§ **INPUT DATA**
▼

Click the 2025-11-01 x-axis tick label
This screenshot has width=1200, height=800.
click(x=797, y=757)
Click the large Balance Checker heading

▲
▼

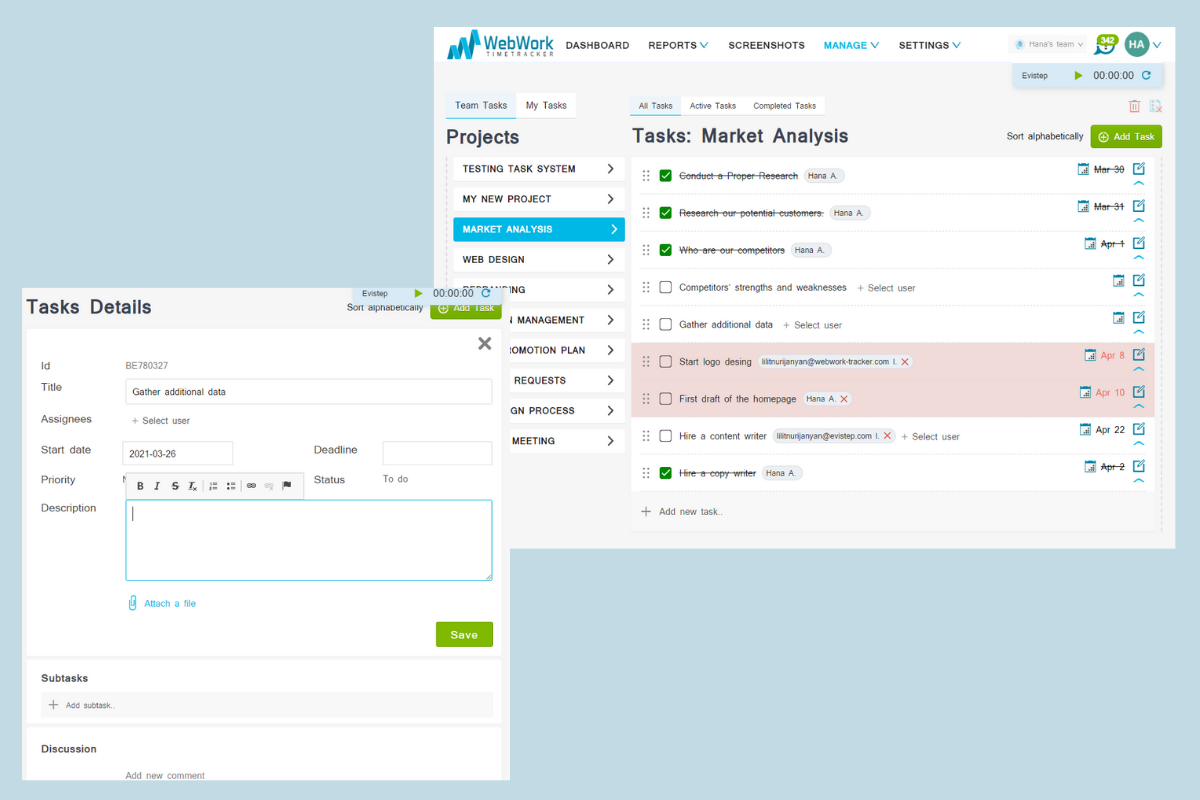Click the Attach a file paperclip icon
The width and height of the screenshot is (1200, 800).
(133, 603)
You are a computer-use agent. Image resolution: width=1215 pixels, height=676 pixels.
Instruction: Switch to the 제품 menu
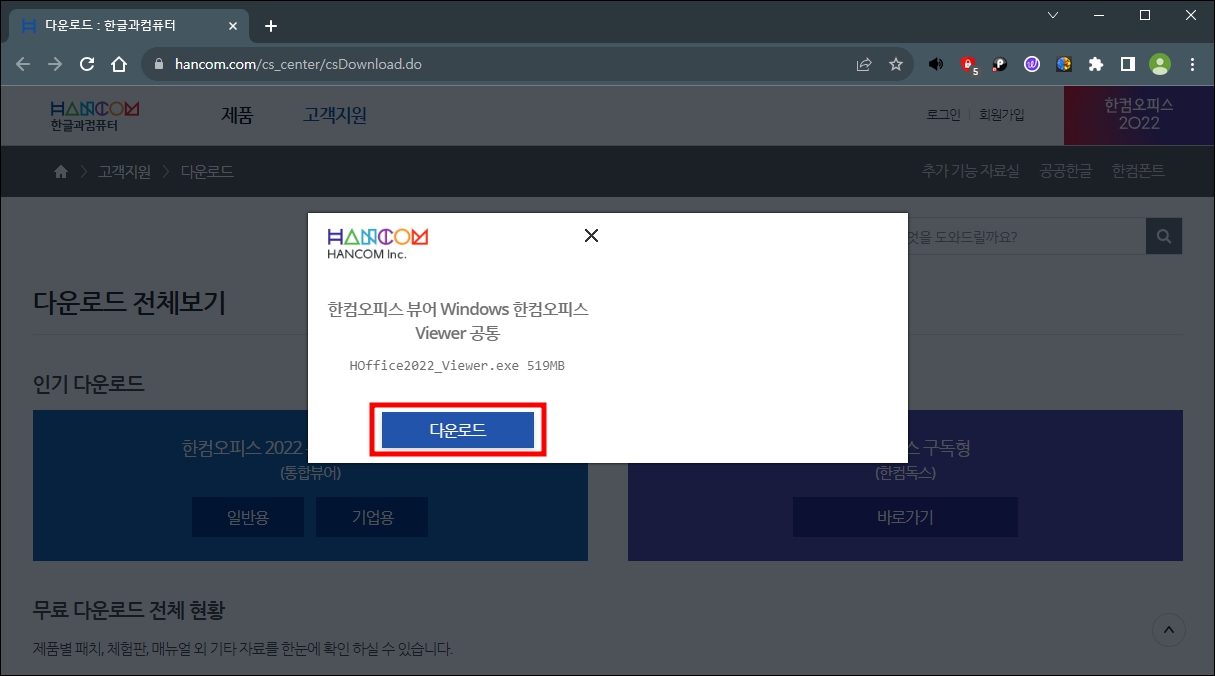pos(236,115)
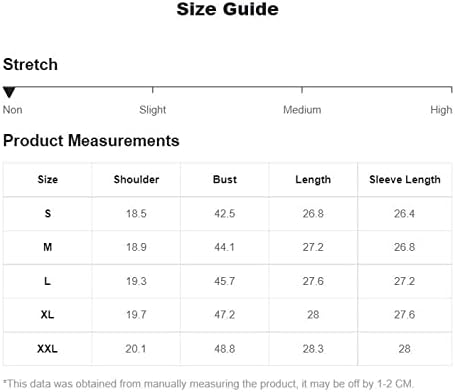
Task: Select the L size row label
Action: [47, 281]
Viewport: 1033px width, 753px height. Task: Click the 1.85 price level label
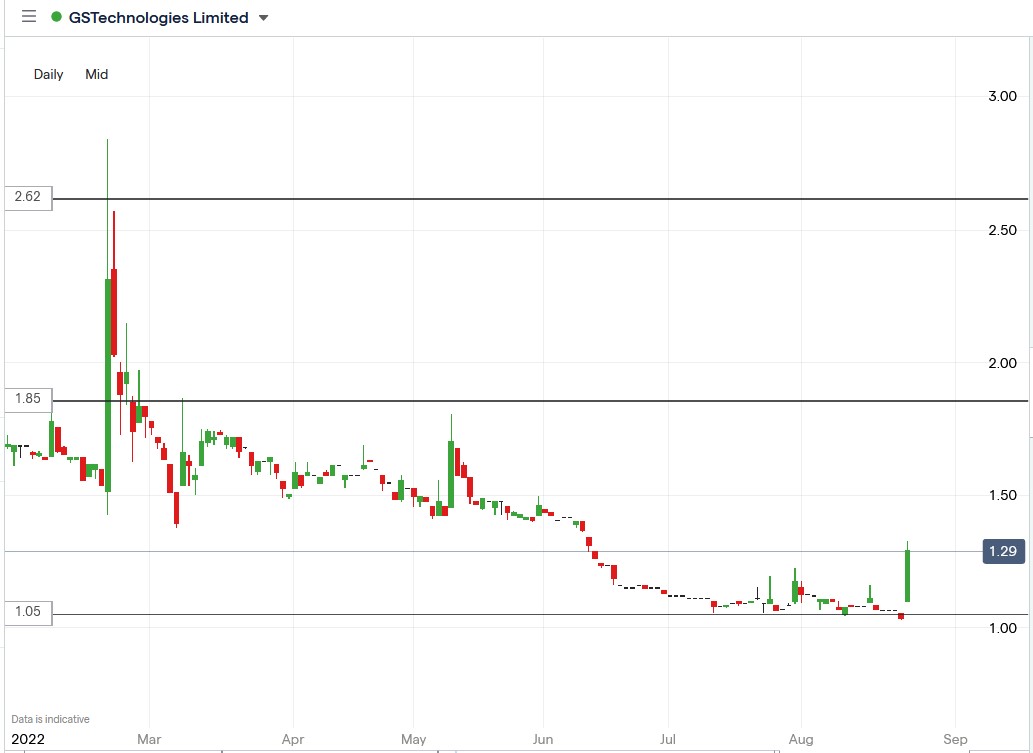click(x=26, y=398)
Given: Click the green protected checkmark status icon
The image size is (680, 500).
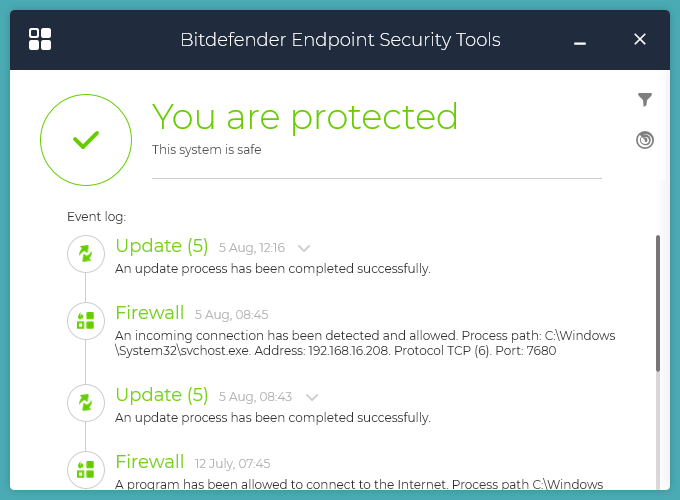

▲
▼

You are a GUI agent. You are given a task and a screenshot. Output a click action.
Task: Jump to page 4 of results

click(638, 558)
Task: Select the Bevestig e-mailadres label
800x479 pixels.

▲

§ **WORK TO COMPLETE**
Starting at the line above that holds "Given: Click the" and ending at the line that holds "The image size is (680, 500).", transcribe each line exactly and include no other lines.

§ **ANSWER AREA**
Given: Click the green protected checkmark status icon
The image size is (680, 500).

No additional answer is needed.